Is Underrail any more complex than Fallout? If not then it's just a matter of remembering how to navigate dialogue trees and matching inventory items and stats to environmental interaction affordances. Really an obscurantist take on pegs and holes (popular game for infants). Entertaining as a "create your own story" game, but complex it is not.
For Factorio, I will assume it is like The Settlers (correct me if I am wrong), which I have played, combined with a manual "crafting" game (which is what puts me off playing Factorio -- I can't stand "crafting"). Basically these are tile matching games. 2 blue tiles and 3 red tiles give you 1 yellow tile. 1 yellow tile and 2 purple tiles give you 1 black tile and so on and so forth.

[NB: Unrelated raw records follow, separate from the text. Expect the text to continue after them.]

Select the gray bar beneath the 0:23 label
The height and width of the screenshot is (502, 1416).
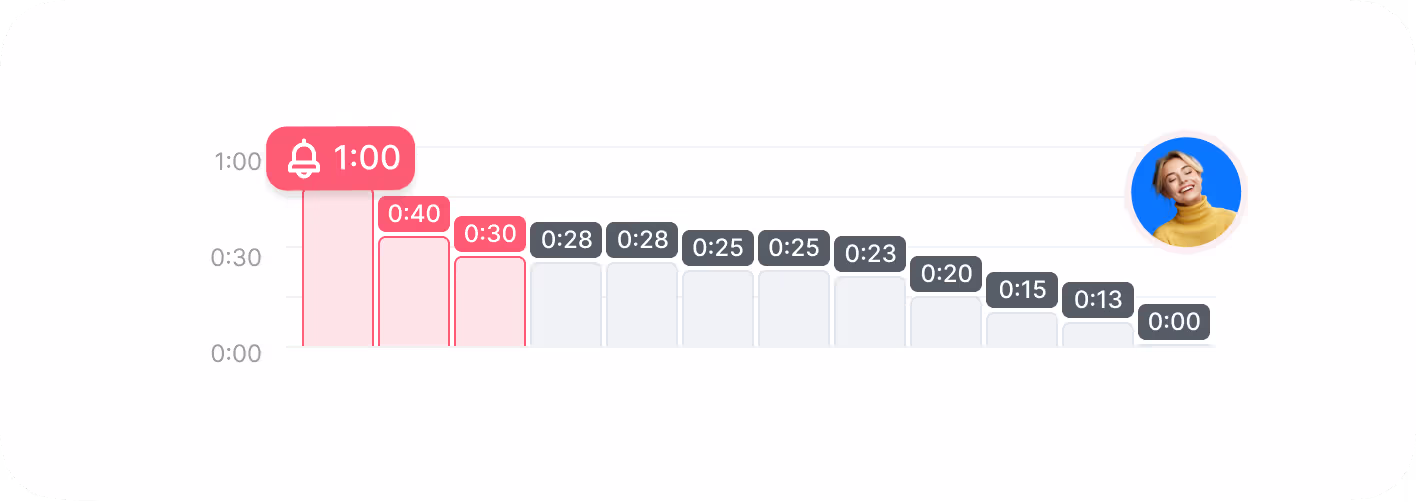point(870,312)

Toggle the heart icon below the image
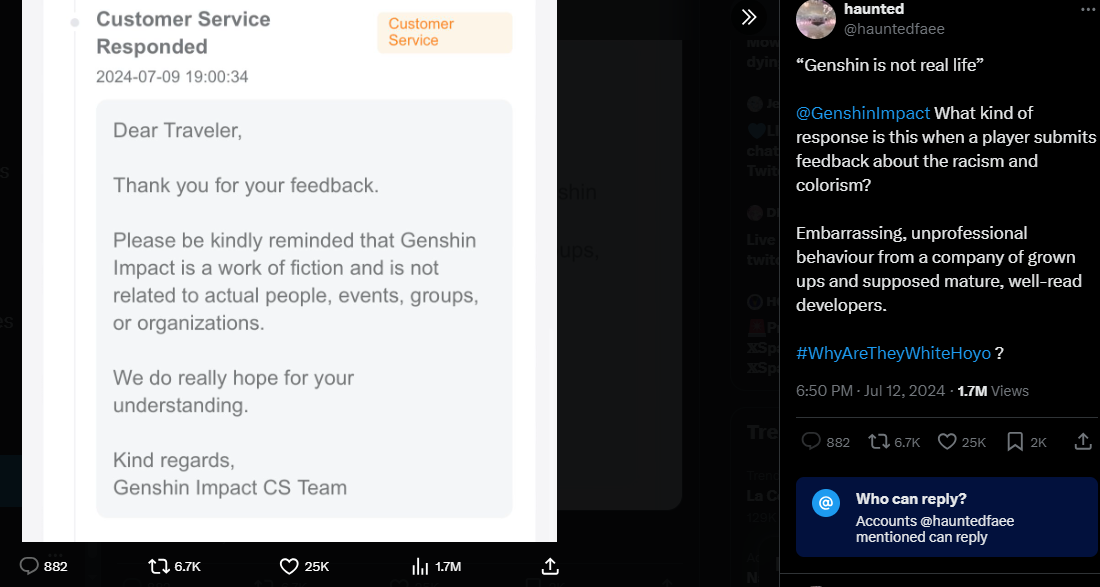tap(289, 566)
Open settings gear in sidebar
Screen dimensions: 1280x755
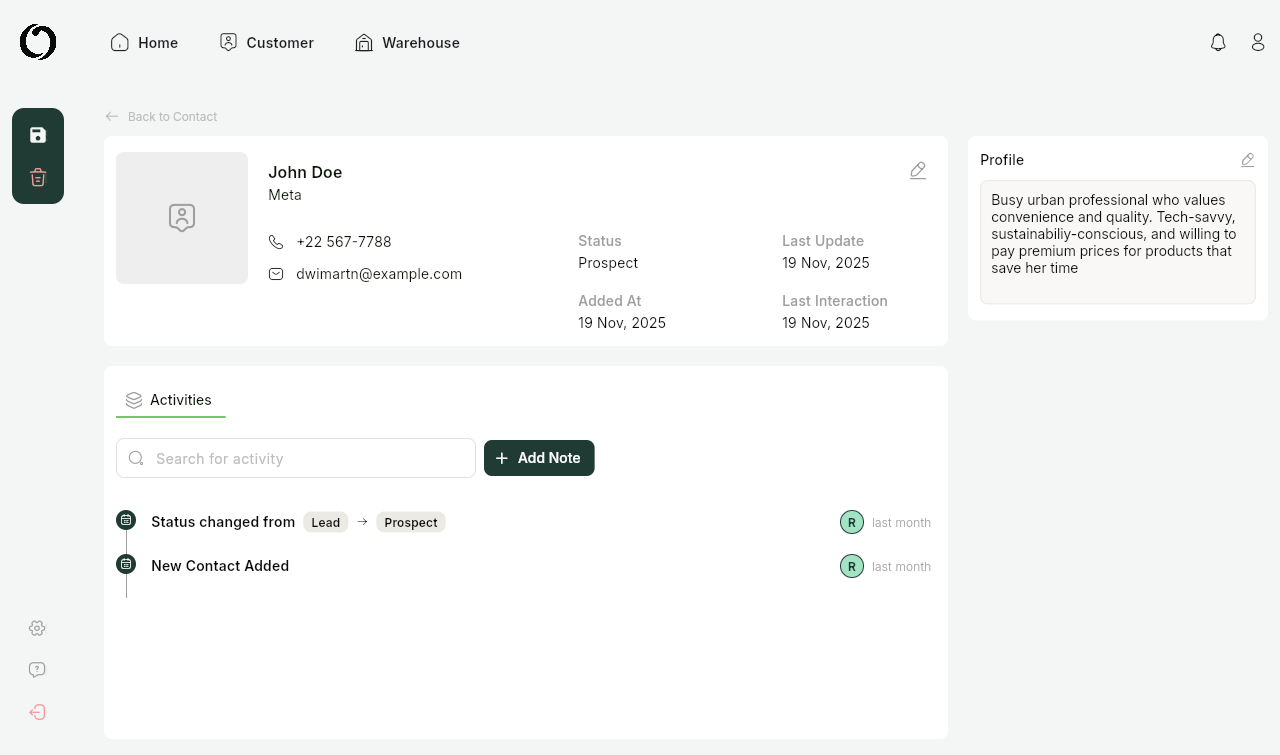coord(37,628)
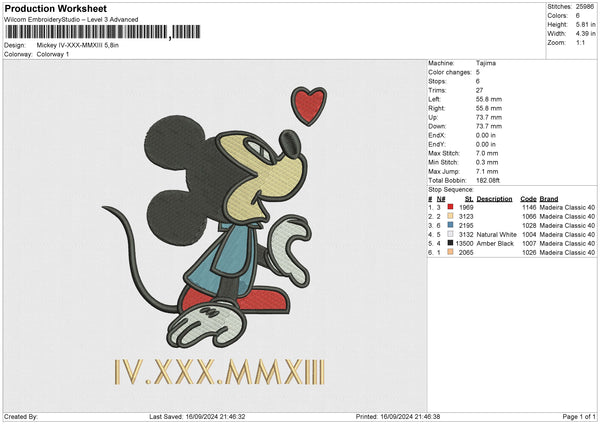Click the IV.XXX.MMXIII gold lettering
600x424 pixels.
(x=220, y=373)
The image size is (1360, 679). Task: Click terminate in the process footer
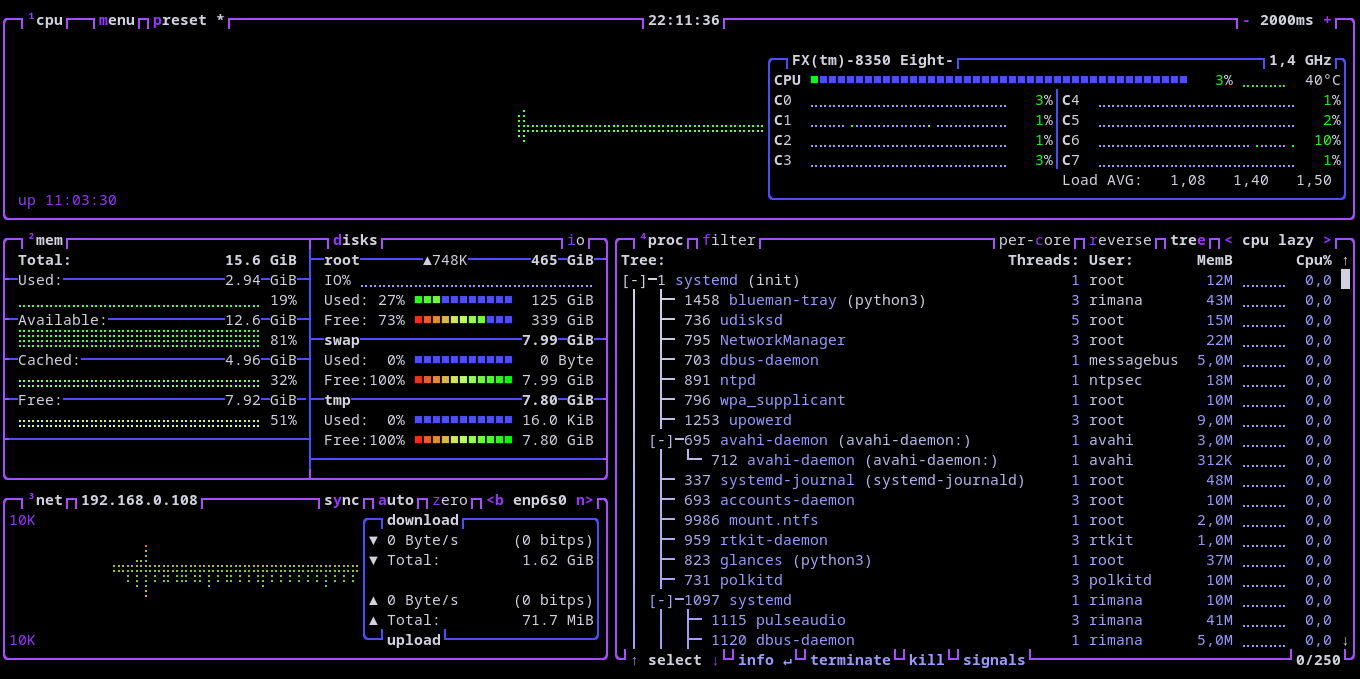pyautogui.click(x=850, y=660)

Of course in these games the tiles (resources) also have to be transported to special tile matching sites, which is a matter of connecting the wires. This is actually less complex and simpler to accomplish than tile matching games with e.g. gravity and chain reaction mechanisms. Is there some additional complexity I have missed here?
Ironically the guy who made Factorio was (and still is?) an OpenTTD modder, and OpenTTD does have
potential complexity beyond tile matching and wiring due to the market simulation it incorporates. I say
potential, because it also suffers PC game syndrome -- you can completely circumvent 99% of the game while still meeting all the objectives it sets out for you by setting up airports and aircraft routes between them, which are by far the most in-game money efficient, and also the easiest to set up. IIRC there are some settings in OpenTTD that can be used to "fix" that, but it was unfixable in the 1994 original. Anyway, no one really takes OpenTTD seriously as a game, rather it's enjoyed as a model railroad simulator.
Silent Hunter and DCS are simulations, which may or may not result in complex games. With DCS which modules are you referring to? Also what do you feel is actually complicated about the way you play these games? I assume you believe these are more complex than console native games in the same genre, otherwise you wouldn't be mentioning them. Have you played any of the more well regarded console sci-fi simulation or robot programming games like Carnage Heart, Steel Battalion, Chrome Hounds or Verdict Day (esp. UNAC battles)? How would you compare them?